When asked how she feels about her three months quarantined inside the nursing home where she lives, Judie Woolum is blunt: “I hate it. I miss my family so much.”
Members of the Ohio National Guard set out May 29 to perform COVID-19 testing in every one of Ohio’s 960 nursing homes, where residents' age, close proximity and existing health problems put them at radically elevated risk of contracting and dying from the virus.
They had completed testing in 12 by Tuesday afternoon. Although Woolum understands the danger of the virus, she said the long wait indoors — one that will likely become much, much longer yet — has been a danger to her fellow residents’ well-being, too.
“(The decline) has been from depression and loneliness, missing their families,” she said. “My family misses me, too. I have a great family. It’s awful that we can’t be together.”
Woolum’s four years in The Knolls, a Butler County nursing home, included daily visits from her daughter Traci and regular contact with the rest of her extended family: Two other children, eight grandchildren and two great-grandchildren. Now, she said, she sits alone at meal times and relies on the facility’s activity room for company and stimulation.
Although people in assisted living facilities — communities for people with more physical independence than those in nursing homes — can see their families during outdoor visits, she and her neighbors see theirs only through windows and video chats.
Maj. Gen.
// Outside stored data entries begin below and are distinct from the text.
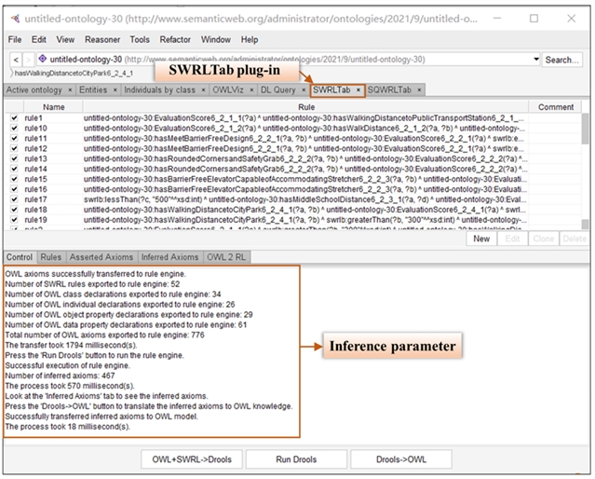Click the back navigation arrow button
The height and width of the screenshot is (479, 595).
[14, 60]
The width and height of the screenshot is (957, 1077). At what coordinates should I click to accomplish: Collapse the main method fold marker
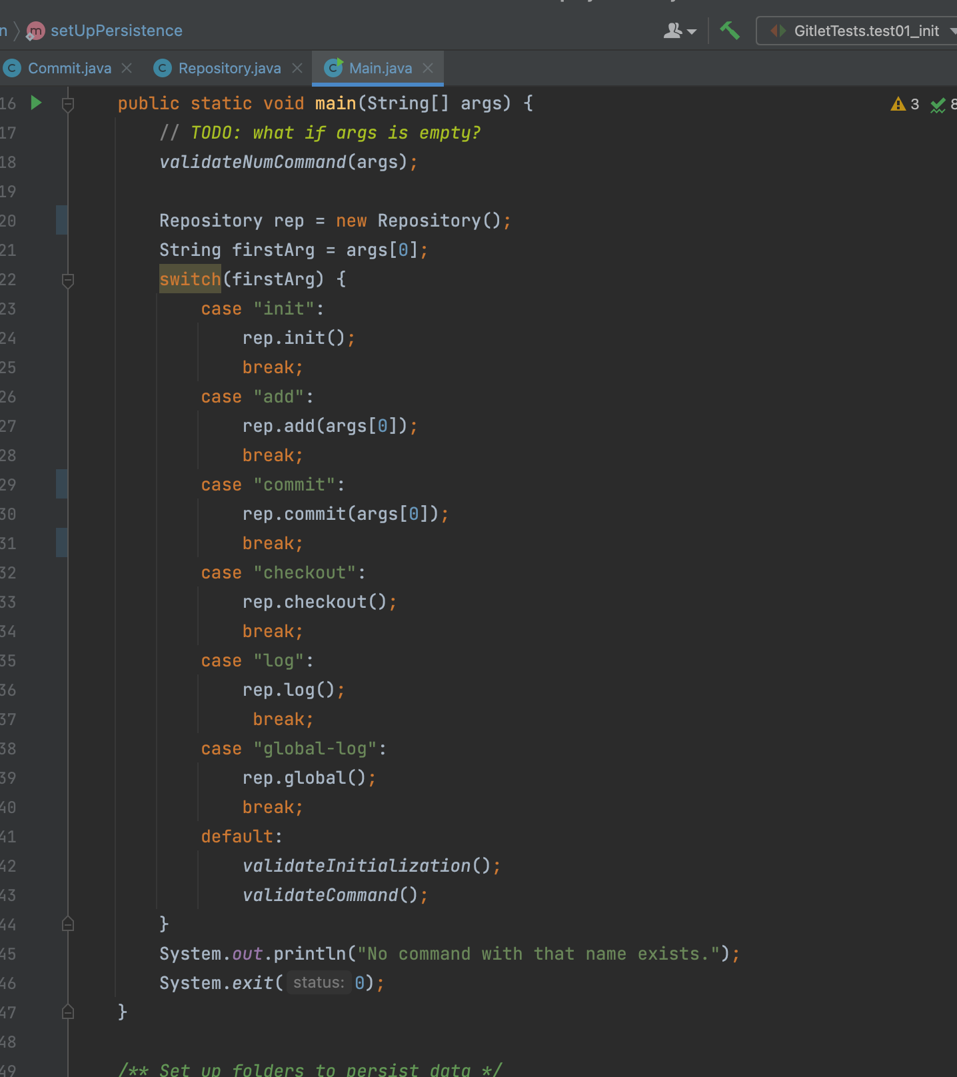[x=68, y=104]
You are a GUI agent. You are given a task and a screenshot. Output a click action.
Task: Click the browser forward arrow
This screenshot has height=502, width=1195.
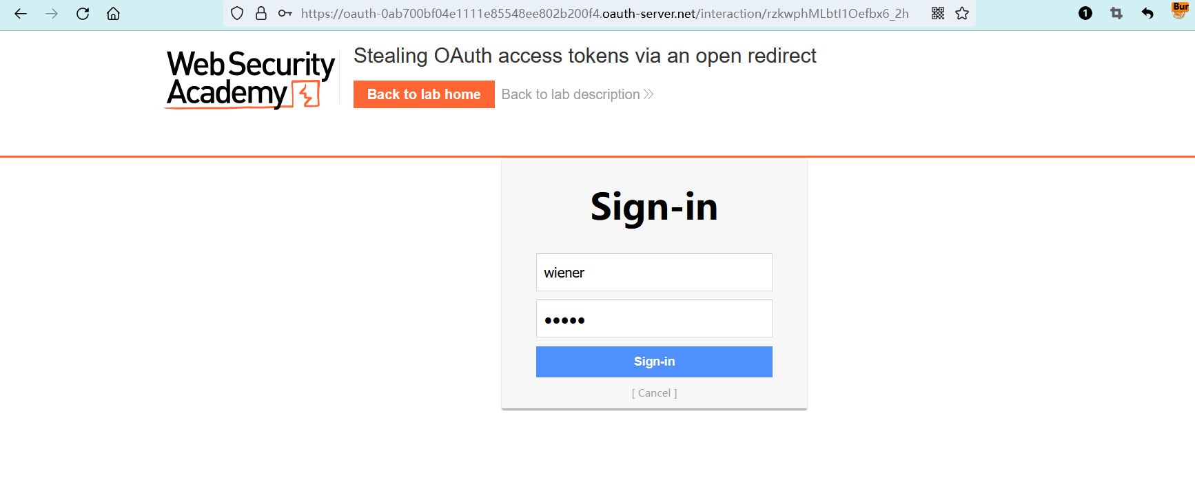click(52, 14)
John Harris Jr. of the Ohio National Guard described the testing process as a “giant puzzle.” All staff are being tested, and tests are also being performed on a small sample of each nursing home’s residents to determine the prevalence of the virus in that facility.
“It's very difficult to control the virus because we have people who are not only vulnerable, but they're living in these congregate settings,” he said.
Later on, he and his men expect to return to some nursing homes that have already been tested and test them again.
“Our goal here is to save as many Ohio lives as we can,” he said.
Rebecca Sandholdt of the Ohio Department of Health said she sympathizes with people like Woolum and her daughter, who worried aloud on Sunday that Woolum might not be well taken care of without family checking in on her.
“I understand their fears,” Sandholdt said. “I share those same fears with my family for my grandmother.”
Woolum’s 79th birthday is soon. She expects to spend it with a sheet of glass separating her from her family.
“We just want this to be over,” she said. “We want our families more than anything.”